- [目標]: 光学反射膜の形成方法についての抜粋によると、光学式ビデオディスクの基板用材料として一般的に使われる樹脂は何か。

- [抜粋]:
==============================
説明

光学反射膜の形成方法

【目的】アルミニウム反射膜を大きな成膜速度で形成することができるスパッタリング成膜法を改良して、PMMA基板の面に対するアルミニウム反射膜の密着力を高くかつ一定に制御する手段を提供する。
【構成】真空中でプラスチックス基板に対向する電極に電力を供給してグロー放電させることにより該基板の表面を改質する第1工程と、ヘリウムを含有しない不活性ガス雰囲気中で該基板の表面に対してアルミニウム又はアルミニウム合金膜をスパッタリング成膜する第2工程と、ヘリウム含有不活性ガス雰囲気中で該基板の表面に対してアルミニウム又はアルミニウム合金膜をスパッタリング成膜する第3工程と、ヘリウムを含有しない不活性ガス雰囲気中で該基板の表面に対してアルミニウム又はアルミニウム合金膜をスパッタリング成膜する第4工程とを順に実施して光学反射膜を形成する。

【発明の詳細な説明】
【0001】
【産業上の利用分野】本発明は光学式情報ディスクや光学機器等における光学反射膜およびその形成方法に関する。
【0002】
【従来の技術】光学式ビデオディスクなどの光学式情報ディスクは、たとえばアクリル樹脂やポリカーボネート樹脂等のプラスチックス基板の面上に情報ピットを形成し、その上にアルミニウムまたはアルミニウム合金の光学反射膜を設けてなるものである。中でも光学式ビデオディスクにおいては、基板用材料として光学特性やコスト等の点からアクリル樹脂、すなわちPMMA(ポリメチルメタクリレート樹脂)を使用することが一般的であり、また光学反射膜用材料として反射率や耐久性及びコストなどの点から高純度のアルミニウムを用いることが一般的となっている。
【0003】このようなPMMA基板に対してアルミニウム反射膜を形成する方法としては真空蒸着法やスパッタリング法などの真空成膜法が挙げられるが、PMMA基板とアルミニウム反射膜との密着性の面から真空蒸着法を利用して成膜する方法が採用されることが多い。しかし密着性が真空蒸着法よりも劣るとされているスパッタリング法は成膜速度を大きく取ることができるところから、スパッタリング法を用いて成膜したアルミニウム反射膜の密着性を改善する方法が提案されており、例えば第1工程でアルゴンガス雰囲気中でごく僅かにアルミニウム薄膜を形成させ、続く第2工程でヘリウムガス雰囲気中で予定する反射膜の厚さの約半分までのアルミニウム膜を成膜し、更に第2工程で再びアルゴンガス雰囲気として残りの厚さ分のアルミニウム膜を成膜する方法がある(ドイツ特許出願第4004116.6号)。
【0004】しかしながら、このような改良方法によれば確かにPMMA基板に対するアルミニウム反射膜の密着性の改善は認められるものの、第1工程で形成されるアルミニウム薄膜の厚さを制御することは単にスパッタリング操作条件を厳密に制御するだけでは困難であって、このアルミニウム薄膜の厚さの変動によって最終的に形成される反射膜の密着力がばらつくことが防止できなかった。
==============================
- [データ部]:
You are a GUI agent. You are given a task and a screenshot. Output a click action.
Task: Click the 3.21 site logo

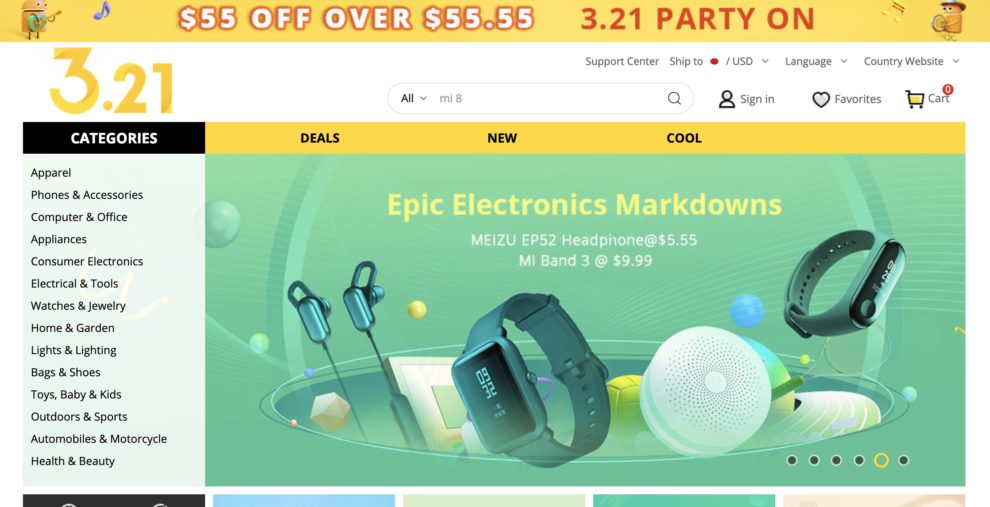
==============================
- [結果]: アクリル樹脂、すなわちPMMA(ポリメチルメタクリレート樹脂)。